==== Input ====
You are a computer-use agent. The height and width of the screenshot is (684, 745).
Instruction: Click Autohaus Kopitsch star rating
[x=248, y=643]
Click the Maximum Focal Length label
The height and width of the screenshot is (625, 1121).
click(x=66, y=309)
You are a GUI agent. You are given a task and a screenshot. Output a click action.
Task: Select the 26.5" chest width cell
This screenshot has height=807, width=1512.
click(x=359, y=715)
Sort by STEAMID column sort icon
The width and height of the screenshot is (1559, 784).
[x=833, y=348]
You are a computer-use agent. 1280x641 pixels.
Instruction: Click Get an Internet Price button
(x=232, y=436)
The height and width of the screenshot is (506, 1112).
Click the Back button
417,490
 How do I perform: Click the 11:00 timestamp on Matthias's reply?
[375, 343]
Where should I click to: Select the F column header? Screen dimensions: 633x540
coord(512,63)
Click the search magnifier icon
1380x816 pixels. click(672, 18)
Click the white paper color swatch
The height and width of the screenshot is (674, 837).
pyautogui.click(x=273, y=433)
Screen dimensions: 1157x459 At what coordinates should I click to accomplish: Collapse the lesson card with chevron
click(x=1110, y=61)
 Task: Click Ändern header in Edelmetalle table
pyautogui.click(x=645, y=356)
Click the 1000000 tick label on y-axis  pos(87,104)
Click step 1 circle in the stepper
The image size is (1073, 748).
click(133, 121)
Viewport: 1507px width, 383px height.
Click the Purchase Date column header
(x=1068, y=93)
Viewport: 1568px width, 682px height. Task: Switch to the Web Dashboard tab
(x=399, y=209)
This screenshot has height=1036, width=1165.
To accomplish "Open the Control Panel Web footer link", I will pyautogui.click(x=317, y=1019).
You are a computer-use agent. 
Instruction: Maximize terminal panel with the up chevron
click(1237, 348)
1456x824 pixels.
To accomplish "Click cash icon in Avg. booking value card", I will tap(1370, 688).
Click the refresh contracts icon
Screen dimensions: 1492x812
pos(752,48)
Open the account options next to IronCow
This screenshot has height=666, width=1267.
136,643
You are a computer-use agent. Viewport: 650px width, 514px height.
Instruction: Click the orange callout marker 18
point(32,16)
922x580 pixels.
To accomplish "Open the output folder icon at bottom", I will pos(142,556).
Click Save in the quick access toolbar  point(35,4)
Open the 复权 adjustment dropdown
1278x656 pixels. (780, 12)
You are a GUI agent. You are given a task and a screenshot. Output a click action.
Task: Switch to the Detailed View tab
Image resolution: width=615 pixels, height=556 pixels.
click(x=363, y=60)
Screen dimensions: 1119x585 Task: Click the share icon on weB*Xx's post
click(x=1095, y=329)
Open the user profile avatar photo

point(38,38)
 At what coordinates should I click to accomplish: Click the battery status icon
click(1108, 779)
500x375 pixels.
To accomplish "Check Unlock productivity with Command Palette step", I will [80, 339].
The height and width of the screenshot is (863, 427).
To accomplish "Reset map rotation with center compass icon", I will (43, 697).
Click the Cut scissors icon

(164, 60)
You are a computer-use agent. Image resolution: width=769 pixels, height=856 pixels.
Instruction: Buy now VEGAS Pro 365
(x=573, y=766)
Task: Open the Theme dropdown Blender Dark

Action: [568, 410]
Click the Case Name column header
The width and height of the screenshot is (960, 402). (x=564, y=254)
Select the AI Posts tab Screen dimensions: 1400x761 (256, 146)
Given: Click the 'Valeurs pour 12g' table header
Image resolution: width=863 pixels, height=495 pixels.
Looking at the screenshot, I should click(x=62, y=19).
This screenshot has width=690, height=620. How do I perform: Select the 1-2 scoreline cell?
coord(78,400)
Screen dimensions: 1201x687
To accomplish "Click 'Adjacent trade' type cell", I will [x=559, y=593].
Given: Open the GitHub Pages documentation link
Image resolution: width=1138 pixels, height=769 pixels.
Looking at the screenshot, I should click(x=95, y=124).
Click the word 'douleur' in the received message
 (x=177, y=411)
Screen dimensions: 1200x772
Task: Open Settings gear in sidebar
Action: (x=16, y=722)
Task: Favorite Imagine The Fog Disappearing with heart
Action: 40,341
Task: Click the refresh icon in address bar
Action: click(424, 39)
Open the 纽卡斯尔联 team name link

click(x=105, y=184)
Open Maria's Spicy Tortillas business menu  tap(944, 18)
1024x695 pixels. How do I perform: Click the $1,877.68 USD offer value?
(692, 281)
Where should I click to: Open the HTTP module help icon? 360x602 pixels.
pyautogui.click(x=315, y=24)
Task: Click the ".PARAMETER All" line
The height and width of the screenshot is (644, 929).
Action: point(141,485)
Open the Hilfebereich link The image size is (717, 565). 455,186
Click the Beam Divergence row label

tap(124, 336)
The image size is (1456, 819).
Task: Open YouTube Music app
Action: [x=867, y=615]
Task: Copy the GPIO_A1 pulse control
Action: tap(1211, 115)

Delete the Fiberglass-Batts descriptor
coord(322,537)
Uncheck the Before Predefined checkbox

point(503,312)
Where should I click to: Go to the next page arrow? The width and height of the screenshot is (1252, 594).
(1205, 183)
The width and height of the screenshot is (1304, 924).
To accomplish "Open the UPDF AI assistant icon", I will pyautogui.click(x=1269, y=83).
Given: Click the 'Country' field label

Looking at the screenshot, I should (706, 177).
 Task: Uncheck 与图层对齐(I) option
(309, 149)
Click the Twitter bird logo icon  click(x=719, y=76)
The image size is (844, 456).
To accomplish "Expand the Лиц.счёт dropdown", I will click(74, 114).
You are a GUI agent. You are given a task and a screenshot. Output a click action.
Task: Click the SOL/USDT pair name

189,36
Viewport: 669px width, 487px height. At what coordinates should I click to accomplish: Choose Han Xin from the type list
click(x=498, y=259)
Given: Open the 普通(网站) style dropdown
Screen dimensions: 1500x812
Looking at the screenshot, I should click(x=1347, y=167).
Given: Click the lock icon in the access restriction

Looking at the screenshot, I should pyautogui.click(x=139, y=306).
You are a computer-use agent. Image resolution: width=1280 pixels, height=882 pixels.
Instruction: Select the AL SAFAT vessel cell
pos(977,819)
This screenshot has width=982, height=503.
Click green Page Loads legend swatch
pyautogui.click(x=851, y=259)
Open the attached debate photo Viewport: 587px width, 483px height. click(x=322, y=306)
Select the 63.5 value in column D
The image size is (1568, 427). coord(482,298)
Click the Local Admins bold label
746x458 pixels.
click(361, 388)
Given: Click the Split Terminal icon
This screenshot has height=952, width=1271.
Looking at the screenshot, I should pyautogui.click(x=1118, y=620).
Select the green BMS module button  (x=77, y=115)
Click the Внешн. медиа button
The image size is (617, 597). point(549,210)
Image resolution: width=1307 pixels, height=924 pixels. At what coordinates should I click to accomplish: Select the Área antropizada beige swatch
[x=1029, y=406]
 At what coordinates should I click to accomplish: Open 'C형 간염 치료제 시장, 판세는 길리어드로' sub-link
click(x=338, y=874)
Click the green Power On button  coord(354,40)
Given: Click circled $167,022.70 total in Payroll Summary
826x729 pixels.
====
**What you have to do**
Render every line of the items above as a Markdown table with two columns, No. and Line, giving each line its row number and omitting blank lines.

**The completed task**
| No. | Line |
|---|---|
| 1 | You are a computer-use agent. The height and width of the screenshot is (684, 745). |
| 2 | Instruction: Click Autohaus Kopitsch star rating |
| 3 | [x=248, y=643] |
| 4 | Click the Maximum Focal Length label |
| 5 | The height and width of the screenshot is (625, 1121). |
| 6 | click(x=66, y=309) |
| 7 | You are a GUI agent. You are given a task and a screenshot. Output a click action. |
| 8 | Task: Select the 26.5" chest width cell |
| 9 | This screenshot has height=807, width=1512. |
| 10 | click(x=359, y=715) |
| 11 | Sort by STEAMID column sort icon |
| 12 | The width and height of the screenshot is (1559, 784). |
| 13 | [x=833, y=348] |
| 14 | You are a computer-use agent. 1280x641 pixels. |
| 15 | Instruction: Click Get an Internet Price button |
| 16 | (x=232, y=436) |
| 17 | The height and width of the screenshot is (506, 1112). |
| 18 | Click the Back button |
| 19 | 417,490 |
| 20 |  How do I perform: Click the 11:00 timestamp on Matthias's reply? |
| 21 | [375, 343] |
| 22 | Where should I click to: Select the F column header? Screen dimensions: 633x540 |
| 23 | coord(512,63) |
| 24 | Click the search magnifier icon |
| 25 | 1380x816 pixels. click(672, 18) |
| 26 | Click the white paper color swatch |
| 27 | The height and width of the screenshot is (674, 837). |
| 28 | pyautogui.click(x=273, y=433) |
| 29 | Screen dimensions: 1157x459 At what coordinates should I click to accomplish: Collapse the lesson card with chevron |
| 30 | click(x=1110, y=61) |
| 31 |  Task: Click Ändern header in Edelmetalle table |
| 32 | pyautogui.click(x=645, y=356) |
| 33 | Click the 1000000 tick label on y-axis  pos(87,104) |
| 34 | Click step 1 circle in the stepper |
| 35 | The image size is (1073, 748). |
| 36 | click(133, 121) |
| 37 | Viewport: 1507px width, 383px height. |
| 38 | Click the Purchase Date column header |
| 39 | (x=1068, y=93) |
| 40 | Viewport: 1568px width, 682px height. Task: Switch to the Web Dashboard tab |
| 41 | (x=399, y=209) |
| 42 | This screenshot has height=1036, width=1165. |
| 43 | To accomplish "Open the Control Panel Web footer link", I will pyautogui.click(x=317, y=1019). |
| 44 | You are a computer-use agent.  |
| 45 | Instruction: Maximize terminal panel with the up chevron |
| 46 | click(1237, 348) |
| 47 | 1456x824 pixels. |
| 48 | To accomplish "Click cash icon in Avg. booking value card", I will tap(1370, 688). |
| 49 | Click the refresh contracts icon |
| 50 | Screen dimensions: 1492x812 |
| 51 | pos(752,48) |
| 52 | Open the account options next to IronCow |
| 53 | This screenshot has height=666, width=1267. |
| 54 | 136,643 |
| 55 | You are a computer-use agent. Viewport: 650px width, 514px height. |
| 56 | Instruction: Click the orange callout marker 18 |
| 57 | point(32,16) |
| 58 | 922x580 pixels. |
| 59 | To accomplish "Open the output folder icon at bottom", I will pos(142,556). |
| 60 | Click Save in the quick access toolbar  point(35,4) |
| 61 | Open the 复权 adjustment dropdown |
| 62 | 1278x656 pixels. (780, 12) |
| 63 | You are a GUI agent. You are given a task and a screenshot. Output a click action. |
| 64 | Task: Switch to the Detailed View tab |
| 65 | Image resolution: width=615 pixels, height=556 pixels. |
| 66 | click(x=363, y=60) |
| 67 | Screen dimensions: 1119x585 Task: Click the share icon on weB*Xx's post |
| 68 | click(x=1095, y=329) |
| 69 | Open the user profile avatar photo |
| 70 | point(38,38) |
| 71 |  At what coordinates should I click to accomplish: Click the battery status icon |
| 72 | click(1108, 779) |
| 73 | 500x375 pixels. |
| 74 | To accomplish "Check Unlock productivity with Command Palette step", I will [80, 339]. |
| 75 | The height and width of the screenshot is (863, 427). |
| 76 | To accomplish "Reset map rotation with center compass icon", I will (43, 697). |
| 77 | Click the Cut scissors icon |
| 78 | (164, 60) |
| 79 | You are a computer-use agent. Image resolution: width=769 pixels, height=856 pixels. |
| 80 | Instruction: Buy now VEGAS Pro 365 |
| 81 | (x=573, y=766) |
| 82 | Task: Open the Theme dropdown Blender Dark |
| 83 | Action: [568, 410] |
| 84 | Click the Case Name column header |
| 85 | The width and height of the screenshot is (960, 402). (x=564, y=254) |
| 86 | Select the AI Posts tab Screen dimensions: 1400x761 (256, 146) |
| 87 | Given: Click the 'Valeurs pour 12g' table header |
| 88 | Image resolution: width=863 pixels, height=495 pixels. |
| 89 | Looking at the screenshot, I should click(x=62, y=19). |
| 90 | This screenshot has width=690, height=620. How do I perform: Select the 1-2 scoreline cell? |
| 91 | coord(78,400) |
| 92 | Screen dimensions: 1201x687 |
| 93 | To accomplish "Click 'Adjacent trade' type cell", I will [x=559, y=593]. |
| 94 | Given: Open the GitHub Pages documentation link |
| 95 | Image resolution: width=1138 pixels, height=769 pixels. |
| 96 | Looking at the screenshot, I should click(x=95, y=124). |
| 97 | Click the word 'douleur' in the received message |
| 98 |  (x=177, y=411) |
| 99 | Screen dimensions: 1200x772 |
| 100 | Task: Open Settings gear in sidebar |
| 101 | Action: (x=16, y=722) |
| 102 | Task: Favorite Imagine The Fog Disappearing with heart |
| 103 | Action: 40,341 |
| 104 | Task: Click the refresh icon in address bar |
| 105 | Action: click(424, 39) |
| 106 | Open the 纽卡斯尔联 team name link |
| 107 | click(x=105, y=184) |
| 108 | Open Maria's Spicy Tortillas business menu  tap(944, 18) |
| 109 | 1024x695 pixels. How do I perform: Click the $1,877.68 USD offer value? |
| 110 | (692, 281) |
| 111 | Where should I click to: Open the HTTP module help icon? 360x602 pixels. |
| 112 | pyautogui.click(x=315, y=24) |
| 113 | Task: Click the ".PARAMETER All" line |
| 114 | The height and width of the screenshot is (644, 929). |
| 115 | Action: point(141,485) |
| 116 | Open the Hilfebereich link The image size is (717, 565). 455,186 |
| 117 | Click the Beam Divergence row label |
| 118 | tap(124, 336) |
| 119 | The image size is (1456, 819). |
| 120 | Task: Open YouTube Music app |
| 121 | Action: [x=867, y=615] |
| 122 | Task: Copy the GPIO_A1 pulse control |
| 123 | Action: tap(1211, 115) |
| 124 | Delete the Fiberglass-Batts descriptor |
| 125 | coord(322,537) |
| 126 | Uncheck the Before Predefined checkbox |
| 127 | point(503,312) |
| 128 | Where should I click to: Go to the next page arrow? The width and height of the screenshot is (1252, 594). |
| 129 | (1205, 183) |
| 130 | The width and height of the screenshot is (1304, 924). |
| 131 | To accomplish "Open the UPDF AI assistant icon", I will pyautogui.click(x=1269, y=83). |
| 132 | Given: Click the 'Country' field label |
| 133 | Looking at the screenshot, I should (706, 177). |
| 134 |  Task: Uncheck 与图层对齐(I) option |
| 135 | (309, 149) |
| 136 | Click the Twitter bird logo icon  click(x=719, y=76) |
| 137 | The image size is (844, 456). |
| 138 | To accomplish "Expand the Лиц.счёт dropdown", I will click(74, 114). |
| 139 | You are a GUI agent. You are given a task and a screenshot. Output a click action. |
| 140 | Task: Click the SOL/USDT pair name |
| 141 | 189,36 |
| 142 | Viewport: 669px width, 487px height. At what coordinates should I click to accomplish: Choose Han Xin from the type list |
| 143 | click(x=498, y=259) |
| 144 | Given: Open the 普通(网站) style dropdown |
| 145 | Screen dimensions: 1500x812 |
| 146 | Looking at the screenshot, I should click(x=1347, y=167). |
| 147 | Given: Click the lock icon in the access restriction |
| 148 | Looking at the screenshot, I should pyautogui.click(x=139, y=306). |
| 149 | You are a computer-use agent. Image resolution: width=1280 pixels, height=882 pixels. |
| 150 | Instruction: Select the AL SAFAT vessel cell |
| 151 | pos(977,819) |
| 152 | This screenshot has width=982, height=503. |
| 153 | Click green Page Loads legend swatch |
| 154 | pyautogui.click(x=851, y=259) |
| 155 | Open the attached debate photo Viewport: 587px width, 483px height. click(x=322, y=306) |
| 156 | Select the 63.5 value in column D |
| 157 | The image size is (1568, 427). coord(482,298) |
| 158 | Click the Local Admins bold label |
| 159 | 746x458 pixels. |
| 160 | click(361, 388) |
| 161 | Given: Click the Split Terminal icon |
| 162 | This screenshot has height=952, width=1271. |
| 163 | Looking at the screenshot, I should pyautogui.click(x=1118, y=620). |
| 164 | Select the green BMS module button  (x=77, y=115) |
| 165 | Click the Внешн. медиа button |
| 166 | The image size is (617, 597). point(549,210) |
| 167 | Image resolution: width=1307 pixels, height=924 pixels. At what coordinates should I click to accomplish: Select the Área antropizada beige swatch |
| 168 | [x=1029, y=406] |
| 169 |  At what coordinates should I click to accomplish: Open 'C형 간염 치료제 시장, 판세는 길리어드로' sub-link |
| 170 | click(x=338, y=874) |
| 171 | Click the green Power On button  coord(354,40) |
| 172 | Given: Click circled $167,022.70 total in Payroll Summary |
| 173 | 826x729 pixels. |